Two very small planets orbit a much larger star. Planet A orbits the star with a period TA. Planet B orbits the star at four times the distance of planet A, but planet B is four times as massive as planet A. Assume that the orbits of both planets are approximately circular.

Planet B orbits the star with a period TB equal to

a. TA/4.

b. 16TA.

c. 8TA.

d. 4TA

d.

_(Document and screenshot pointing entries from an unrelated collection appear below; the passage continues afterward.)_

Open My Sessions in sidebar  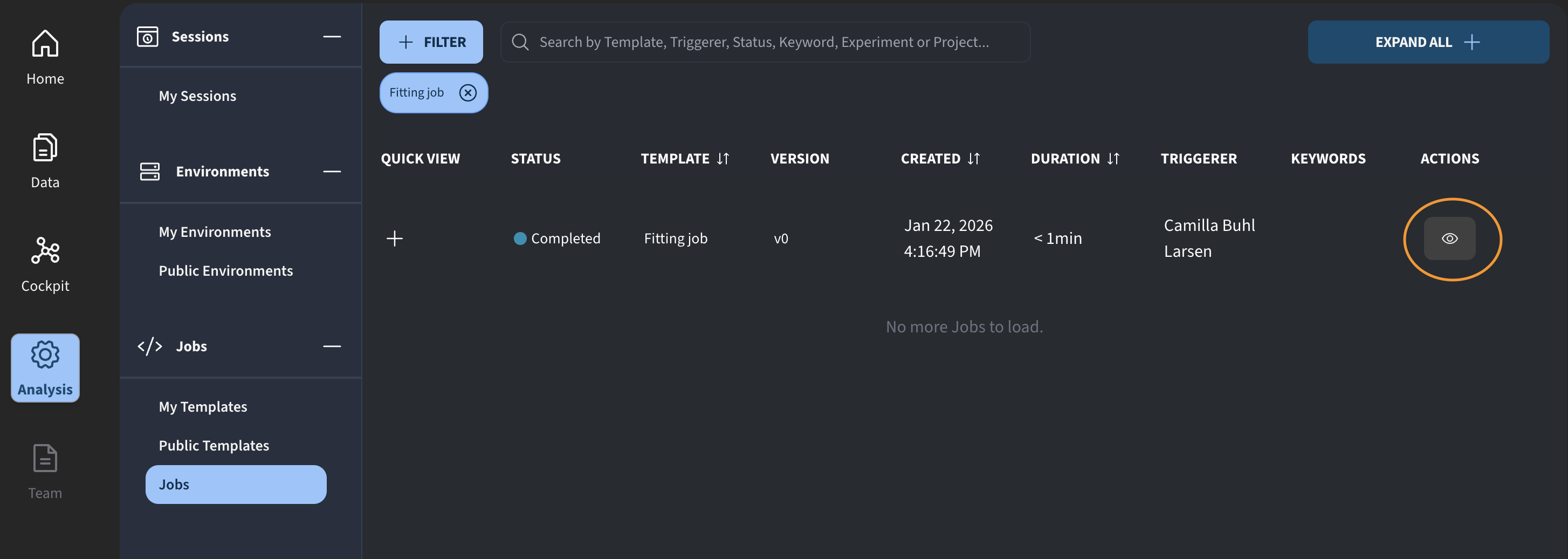click(x=197, y=96)
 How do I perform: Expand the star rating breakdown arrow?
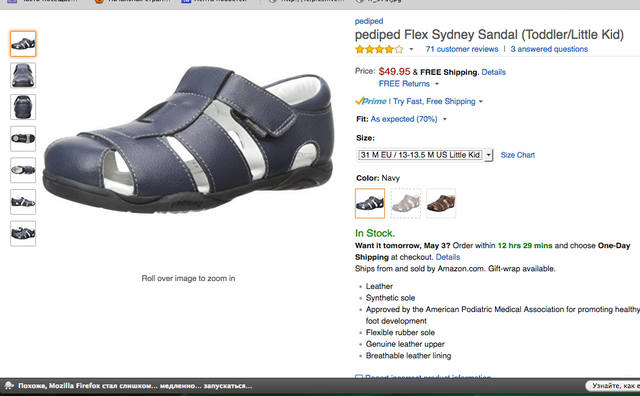pyautogui.click(x=411, y=49)
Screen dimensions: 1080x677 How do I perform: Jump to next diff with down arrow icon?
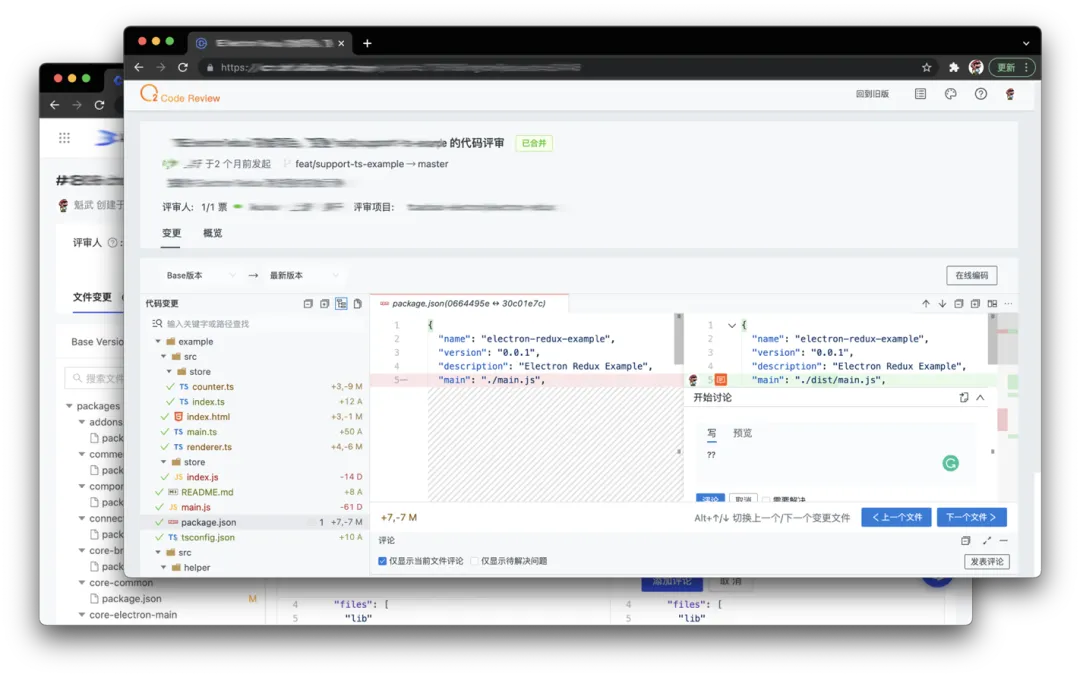click(942, 303)
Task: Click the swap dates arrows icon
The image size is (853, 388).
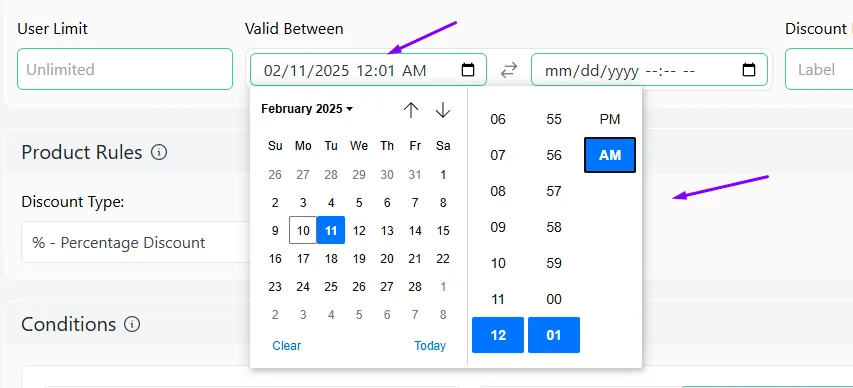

TA

Given that,

Period of Planet A around the star

Pa = Ta

Let the semi major axis of planet A from the star be

a (a) = x

Given that, the distance of Planet B from the star (i. e. it semi major axis) is 4 time that of Planet A

a (b) = 4 * a (a) = 4 * x

a (b) = 4x

Also planet B is 4 times massive as planet A

Using Kepler's law

P² ∝a³

P²/a³ = k

Where

P is the period

a is the semi major axis

Then,

Pa² / a (a) ³ = Pb² / a (b) ³

Pa denotes Period of Planet A and it is Pa = Ta

a (a) denoted semi major axis of planet A and it is a (a) = x

Pb is period of planet B, which is the required question

a (b) is the semimajor axis of planet B and it is a (b) = 4x

So,

Ta² / x³ = Pb² / (4x) ³

Ta² / x³ = Pb² / 64x³

Cross multiply

Ta² * 64x³ = Pb² * x³

Divide both sides by x³

Ta² * 64 = Pb²

Then, Pb = √ (Ta² * 64)

Pb = 8Ta

Then, the period of Planet B is eight times the period of Planet A.

The correct answer is C